Exercise aim: For every line below, set down an identical copy.

Record excerpts:
──────────────────────────────

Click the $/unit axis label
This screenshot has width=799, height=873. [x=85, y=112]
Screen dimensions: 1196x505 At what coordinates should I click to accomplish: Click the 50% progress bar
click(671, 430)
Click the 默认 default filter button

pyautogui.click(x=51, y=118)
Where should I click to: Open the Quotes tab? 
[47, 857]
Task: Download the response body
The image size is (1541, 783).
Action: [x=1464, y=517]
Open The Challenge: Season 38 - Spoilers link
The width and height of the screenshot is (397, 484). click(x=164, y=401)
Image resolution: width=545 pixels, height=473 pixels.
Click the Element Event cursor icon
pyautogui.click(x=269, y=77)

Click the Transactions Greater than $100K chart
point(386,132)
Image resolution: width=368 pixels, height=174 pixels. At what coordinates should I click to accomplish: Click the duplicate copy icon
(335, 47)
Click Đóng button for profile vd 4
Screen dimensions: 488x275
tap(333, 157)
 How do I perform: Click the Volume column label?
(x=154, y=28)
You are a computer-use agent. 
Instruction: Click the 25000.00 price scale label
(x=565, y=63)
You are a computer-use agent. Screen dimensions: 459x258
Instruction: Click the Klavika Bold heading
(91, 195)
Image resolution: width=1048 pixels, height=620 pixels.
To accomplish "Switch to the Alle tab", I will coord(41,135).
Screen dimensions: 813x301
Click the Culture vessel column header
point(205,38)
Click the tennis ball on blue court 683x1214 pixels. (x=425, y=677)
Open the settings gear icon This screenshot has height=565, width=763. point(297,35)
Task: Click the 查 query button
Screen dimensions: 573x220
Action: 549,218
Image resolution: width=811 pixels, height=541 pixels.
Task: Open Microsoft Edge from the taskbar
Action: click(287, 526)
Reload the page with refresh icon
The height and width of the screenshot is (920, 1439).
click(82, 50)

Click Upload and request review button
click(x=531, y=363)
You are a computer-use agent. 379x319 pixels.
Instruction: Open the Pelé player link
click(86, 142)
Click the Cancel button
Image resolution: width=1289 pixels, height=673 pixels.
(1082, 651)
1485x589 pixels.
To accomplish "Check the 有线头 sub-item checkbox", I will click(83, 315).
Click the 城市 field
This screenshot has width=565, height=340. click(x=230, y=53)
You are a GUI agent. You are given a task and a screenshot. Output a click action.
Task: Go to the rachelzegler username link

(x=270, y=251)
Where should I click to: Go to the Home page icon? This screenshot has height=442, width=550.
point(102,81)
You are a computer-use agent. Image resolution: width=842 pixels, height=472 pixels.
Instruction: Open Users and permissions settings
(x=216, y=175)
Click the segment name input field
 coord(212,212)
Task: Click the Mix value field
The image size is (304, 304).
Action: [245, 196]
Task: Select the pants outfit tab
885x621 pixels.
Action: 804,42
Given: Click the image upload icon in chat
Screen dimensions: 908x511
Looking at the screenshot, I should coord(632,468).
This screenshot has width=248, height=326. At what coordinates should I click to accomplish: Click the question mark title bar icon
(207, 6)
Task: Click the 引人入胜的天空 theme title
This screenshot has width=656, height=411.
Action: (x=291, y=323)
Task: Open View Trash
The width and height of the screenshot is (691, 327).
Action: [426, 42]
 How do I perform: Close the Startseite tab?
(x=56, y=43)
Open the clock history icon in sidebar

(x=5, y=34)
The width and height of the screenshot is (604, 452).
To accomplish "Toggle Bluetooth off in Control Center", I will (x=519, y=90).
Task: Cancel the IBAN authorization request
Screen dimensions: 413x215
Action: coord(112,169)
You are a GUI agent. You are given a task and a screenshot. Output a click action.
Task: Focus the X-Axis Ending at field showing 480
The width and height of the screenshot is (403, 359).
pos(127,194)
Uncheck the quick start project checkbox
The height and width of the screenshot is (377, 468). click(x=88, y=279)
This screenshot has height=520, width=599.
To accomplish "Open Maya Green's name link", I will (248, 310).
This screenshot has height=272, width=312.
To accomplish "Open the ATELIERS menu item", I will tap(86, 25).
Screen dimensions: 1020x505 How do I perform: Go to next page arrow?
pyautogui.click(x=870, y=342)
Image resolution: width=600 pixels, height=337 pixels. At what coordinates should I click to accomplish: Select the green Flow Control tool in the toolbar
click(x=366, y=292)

──────────────────────────────

Your solution:
Click the $/unit axis label
This screenshot has width=799, height=873. [x=85, y=112]
Screen dimensions: 1196x505 At what coordinates should I click to accomplish: Click the 50% progress bar
click(671, 430)
Click the 默认 default filter button

pyautogui.click(x=51, y=118)
Where should I click to: Open the Quotes tab? 
[47, 857]
Task: Download the response body
The image size is (1541, 783).
Action: [x=1464, y=517]
Open The Challenge: Season 38 - Spoilers link
The width and height of the screenshot is (397, 484). click(x=164, y=401)
Image resolution: width=545 pixels, height=473 pixels.
Click the Element Event cursor icon
pyautogui.click(x=269, y=77)

Click the Transactions Greater than $100K chart
point(386,132)
Image resolution: width=368 pixels, height=174 pixels. At what coordinates should I click to accomplish: Click the duplicate copy icon
(335, 47)
Click Đóng button for profile vd 4
Screen dimensions: 488x275
tap(333, 157)
 How do I perform: Click the Volume column label?
(x=154, y=28)
You are a computer-use agent. 
Instruction: Click the 25000.00 price scale label
(x=565, y=63)
You are a computer-use agent. Screen dimensions: 459x258
Instruction: Click the Klavika Bold heading
(91, 195)
Image resolution: width=1048 pixels, height=620 pixels.
To accomplish "Switch to the Alle tab", I will coord(41,135).
Screen dimensions: 813x301
Click the Culture vessel column header
point(205,38)
Click the tennis ball on blue court 683x1214 pixels. (x=425, y=677)
Open the settings gear icon This screenshot has height=565, width=763. point(297,35)
Task: Click the 查 query button
Screen dimensions: 573x220
Action: 549,218
Image resolution: width=811 pixels, height=541 pixels.
Task: Open Microsoft Edge from the taskbar
Action: click(287, 526)
Reload the page with refresh icon
The height and width of the screenshot is (920, 1439).
click(82, 50)

Click Upload and request review button
click(x=531, y=363)
You are a computer-use agent. 379x319 pixels.
Instruction: Open the Pelé player link
click(86, 142)
Click the Cancel button
Image resolution: width=1289 pixels, height=673 pixels.
(1082, 651)
1485x589 pixels.
To accomplish "Check the 有线头 sub-item checkbox", I will click(83, 315).
Click the 城市 field
This screenshot has width=565, height=340. click(x=230, y=53)
You are a GUI agent. You are given a task and a screenshot. Output a click action.
Task: Go to the rachelzegler username link

(x=270, y=251)
Where should I click to: Go to the Home page icon? This screenshot has height=442, width=550.
point(102,81)
You are a computer-use agent. Image resolution: width=842 pixels, height=472 pixels.
Instruction: Open Users and permissions settings
(x=216, y=175)
Click the segment name input field
 coord(212,212)
Task: Click the Mix value field
The image size is (304, 304).
Action: [245, 196]
Task: Select the pants outfit tab
885x621 pixels.
Action: 804,42
Given: Click the image upload icon in chat
Screen dimensions: 908x511
Looking at the screenshot, I should coord(632,468).
This screenshot has width=248, height=326. At what coordinates should I click to accomplish: Click the question mark title bar icon
(207, 6)
Task: Click the 引人入胜的天空 theme title
This screenshot has width=656, height=411.
Action: (x=291, y=323)
Task: Open View Trash
The width and height of the screenshot is (691, 327).
Action: [426, 42]
 How do I perform: Close the Startseite tab?
(x=56, y=43)
Open the clock history icon in sidebar

(x=5, y=34)
The width and height of the screenshot is (604, 452).
To accomplish "Toggle Bluetooth off in Control Center", I will (x=519, y=90).
Task: Cancel the IBAN authorization request
Screen dimensions: 413x215
Action: coord(112,169)
You are a GUI agent. You are given a task and a screenshot. Output a click action.
Task: Focus the X-Axis Ending at field showing 480
The width and height of the screenshot is (403, 359).
pos(127,194)
Uncheck the quick start project checkbox
The height and width of the screenshot is (377, 468). click(x=88, y=279)
This screenshot has height=520, width=599.
To accomplish "Open Maya Green's name link", I will (248, 310).
This screenshot has height=272, width=312.
To accomplish "Open the ATELIERS menu item", I will tap(86, 25).
Screen dimensions: 1020x505 How do I perform: Go to next page arrow?
pyautogui.click(x=870, y=342)
Image resolution: width=600 pixels, height=337 pixels. At what coordinates should I click to accomplish: Select the green Flow Control tool in the toolbar
click(x=366, y=292)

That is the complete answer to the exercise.